▸ PAGE EXCERPT
****************

Execution — db-21 Wire Format and Workload

This document is the single source of truth for the canonical wire format and the deterministic workload. Anything ambiguous here is a bug; fix the doc, not the implementations.

1. SplitMix64 PRNG

state += 0x9E3779B97F4A7C15
z      = state
z      = (z XOR (z >> 30)) * 0xBF58476D1CE4E5B9
z      = (z XOR (z >> 27)) * 0x94D049BB133111EB
return   z XOR (z >> 31)

All multiplications are unsigned 64-bit, wrapping on overflow. The PRNG is seeded with the user-supplied 64-bit seed. Three draws happen per op, even when only one or two are used — keep them in order (r1, r2, r3).

2. Operation Selection

op = (r1 >> 62) & 0b11
opAction
0, 1Put(k = "k" + (r2 mod keys), v = u32_be(r3 as u32))
2Delete(k = "k" + (r2 mod keys))
3RangeTomb(start = "k" + a, end = "k" + (a + 1 + (r3 mod (keys-a)))) where a = r2 mod keys

In scenario ptonly, op 3 is rewritten to op 0 before the action runs. The three draws still happen.

The value bytes are the big-endian 32-bit representation of r3 truncated to 32 bits. (Big-endian because it produces visually distinct bytes across fixtures; the format is otherwise little-endian.)

3. Flush and Compact Cadence

  • Every 8 ops (i.e. when (op_idx + 1) % 8 == 0): flush all pending entries and tombstones into a new SST at the newest position.
  • Every 16 ops (i.e. when (op_idx + 1) % 16 == 0): run one compaction pass appropriate to the scenario (size-tiered, universal, or no-op).
  • No residue flush at end. If the loop ends with non-zero pending entries, they are discarded. This is intentional: it keeps the cross-language hashes stable regardless of ops mod 8.

4. Canonical Wire Format

All integers little-endian. lenpref(b) means u32 LE len(b) ‖ b.

"DSEADV21"               (8 bytes, ASCII, no terminator)
f64 LE ratio             (IEEE 754 bit pattern, not a string)
u32 LE sst_count
for each SST (newest first):
    lenpref(smallest_key)

****************

▸ MATERIAL SHOWN
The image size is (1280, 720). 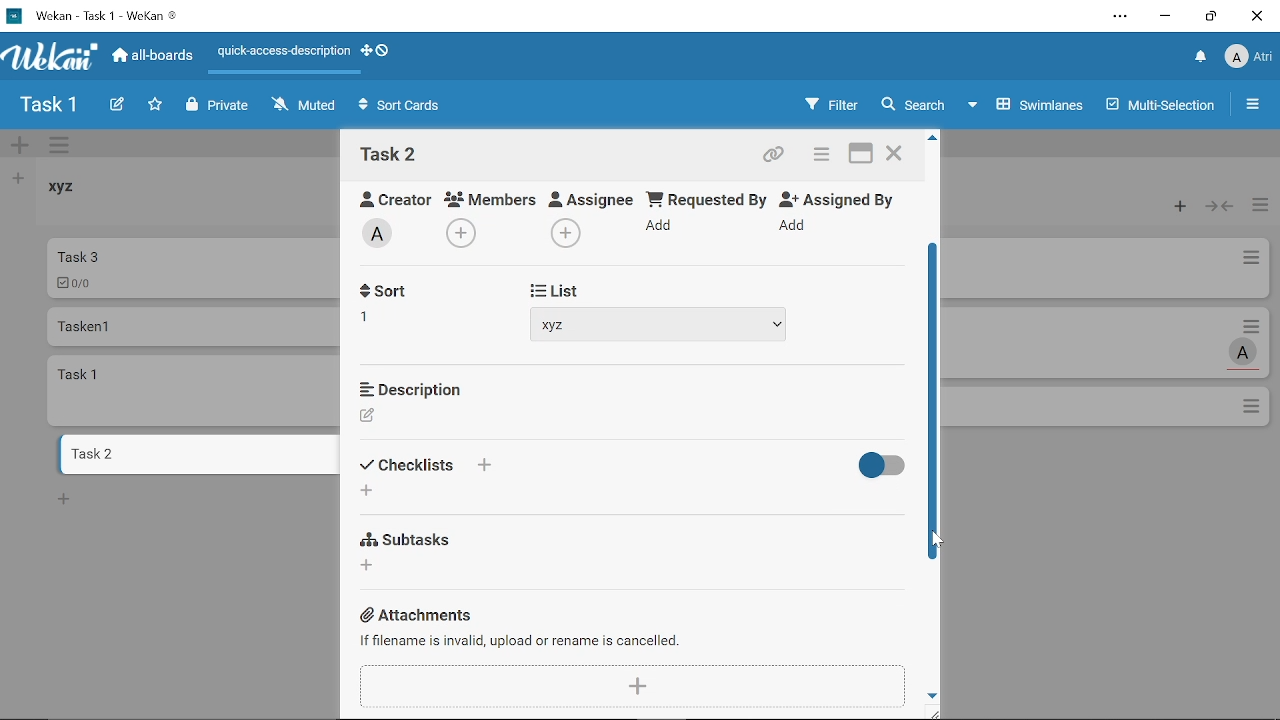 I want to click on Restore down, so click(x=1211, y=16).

****************

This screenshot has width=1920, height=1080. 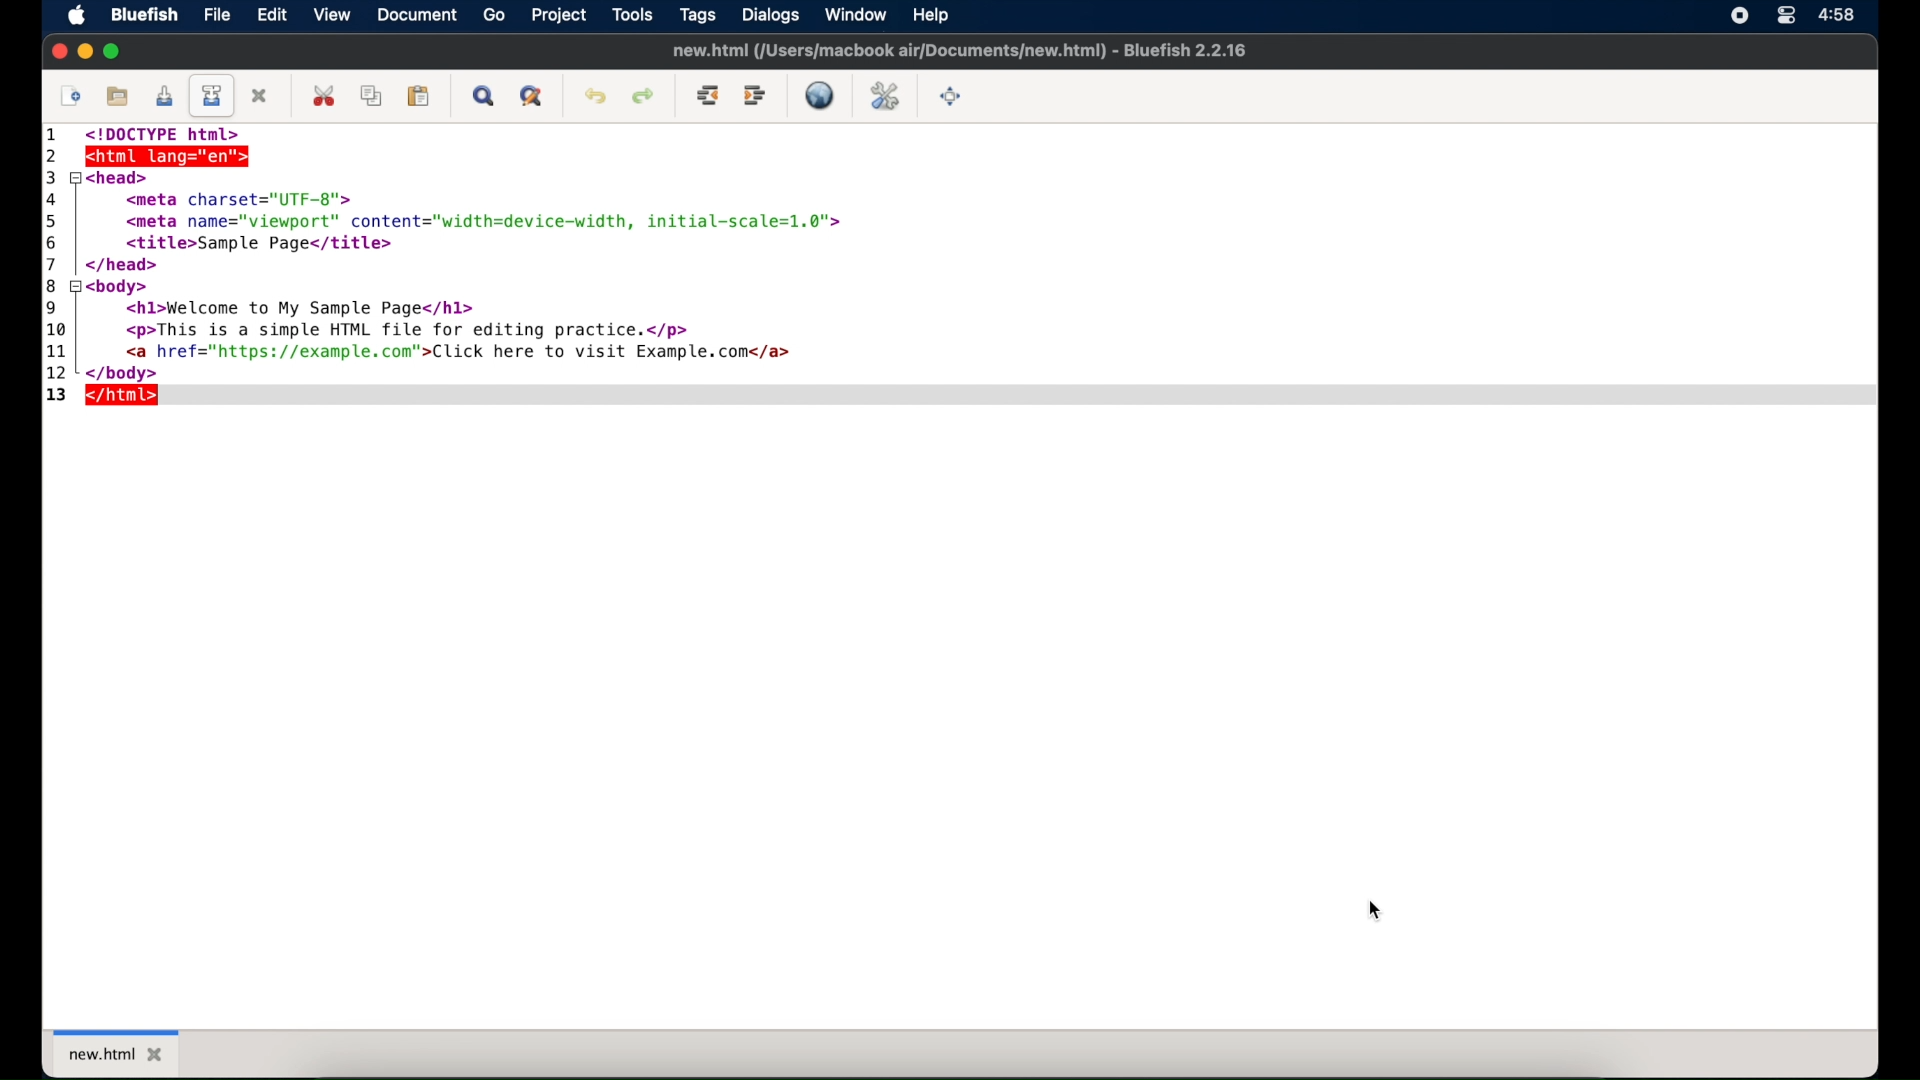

****************

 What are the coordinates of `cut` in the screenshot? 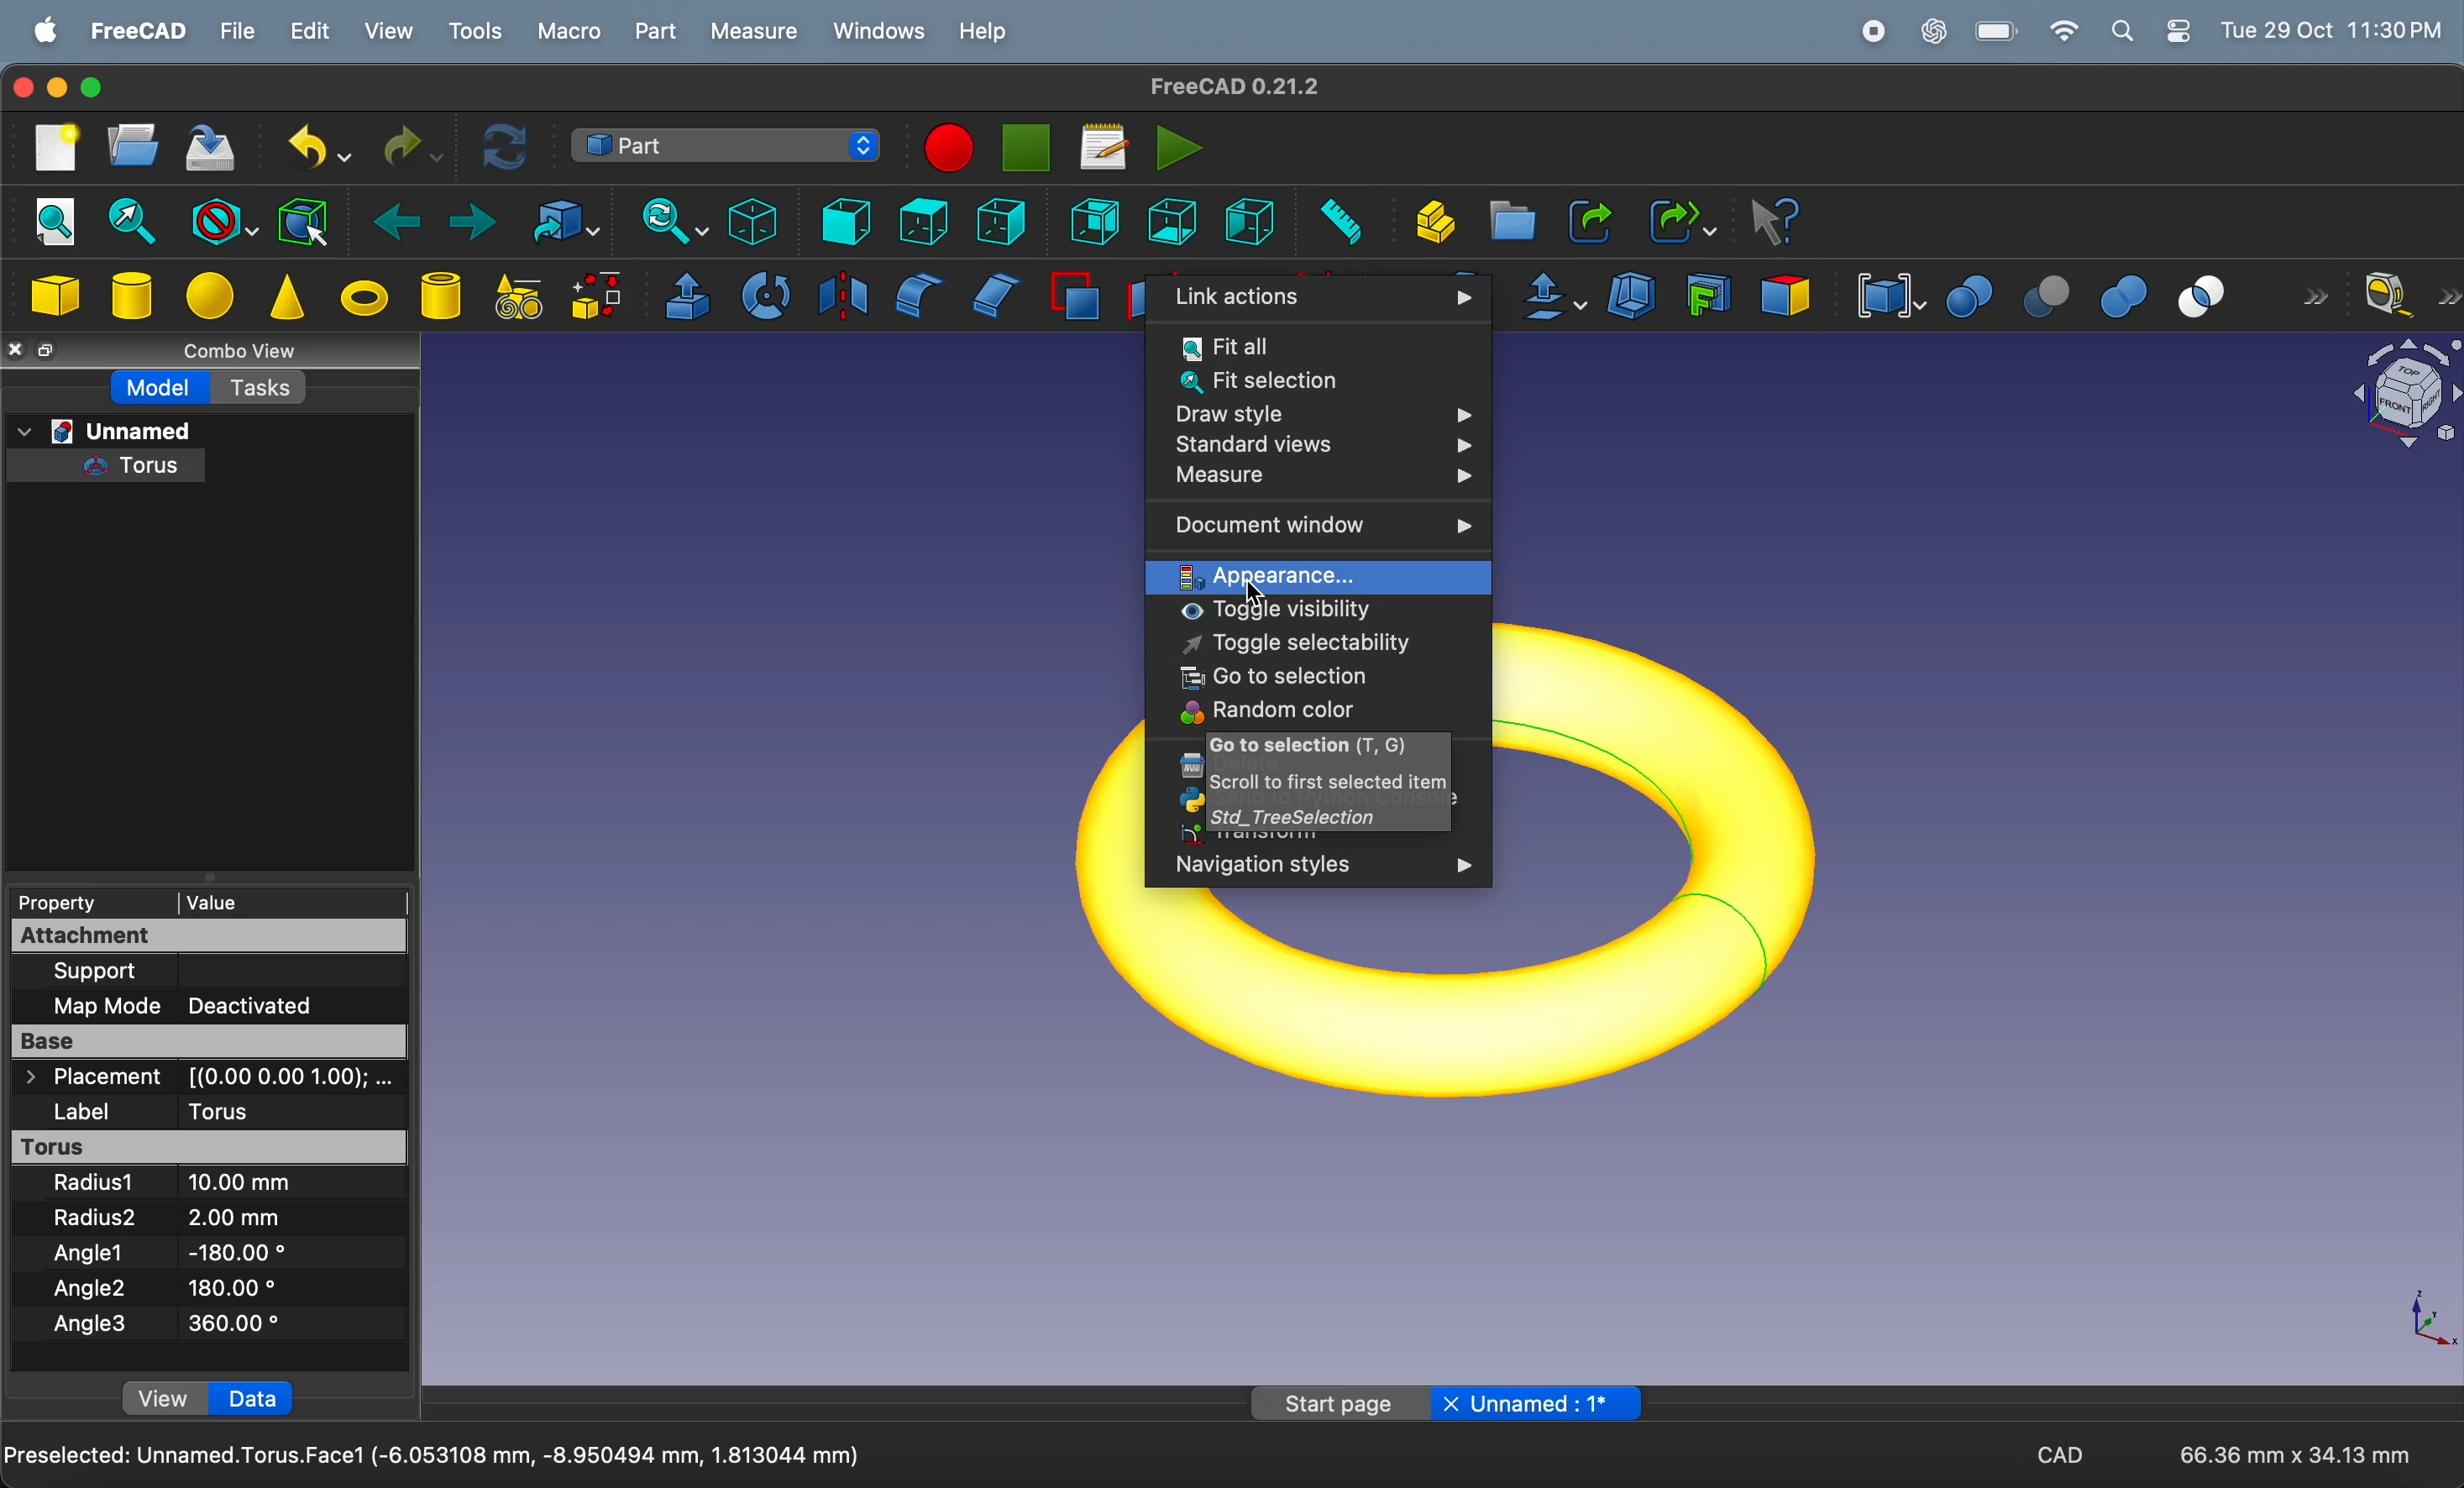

****************

▸ REQUIREMENT 1
Answer these from the db-21 wire format document:
(a) How often does a compaction pass run?
(b) What happens to pending entries that are still unflushed when the loop ends?
(c) Which eight ASCII bytes open the canonical wire format?
▸ REQUIREMENT 2
Extend the db-21 wire format document, starting after its last line.

▸ WRITTEN RESPONSE 1
(a) Every 16 ops, when (op_idx + 1) % 16 == 0.
(b) They are discarded.
(c) "DSEADV21"

▸ WRITTEN RESPONSE 2
    lenpref(largest_key)
    u32 LE entry_count
    for each entry:
        u8 kind                 (Put = 1, Delete = 2)
        lenpref(key)
        if kind == Put: lenpref(value)
    u32 LE range_tomb_count
    for each range tombstone:
        lenpref(start_key)
        lenpref(end_key)
    u64 LE bloom_bitmap

5. The Three Canonical Fixtures

Captured from the Rust reference and pinned in scripts/cross_test.sh:

Fixtureseedopskeysscenariosha256 of dump
A4220032tieredcompactfc2fe88978eb2d419a73a7a16fa9ec0695ad9a56cb3a31b0bf85c0a28d7c97d6
B750064universalcompact05b07426e0da8ec2f1f8c81573dc275cd61cab9c19c93dc17c854456e441e7bb
C9930016withrange4ad255755dbfbaa40a842766656d0c0dbd6713b6a527ffea5a24fa35964d73e4

If you change anything about the workload or the wire format, these hashes change. That's the contract: the hashes are intentional padlocks on behavioural drift.

6. lsmctl CLI

lsmctl workload --seed S --ops N --keys K --scenario {ptonly|withrange|tieredcompact|universalcompact}

Prints the lowercase hex sha256 of dump_state() followed by a newline. Exit code is 0 on success, 2 on argument errors. All three ports must agree on stdout byte-for-byte for the same arguments.

7. Reproducing the Hashes

cd db-21-storage-engine-advanced
./scripts/verify.sh     # all unit tests
./scripts/cross_test.sh # cross-language byte equivalence

Expected last line: === ALL OK ===.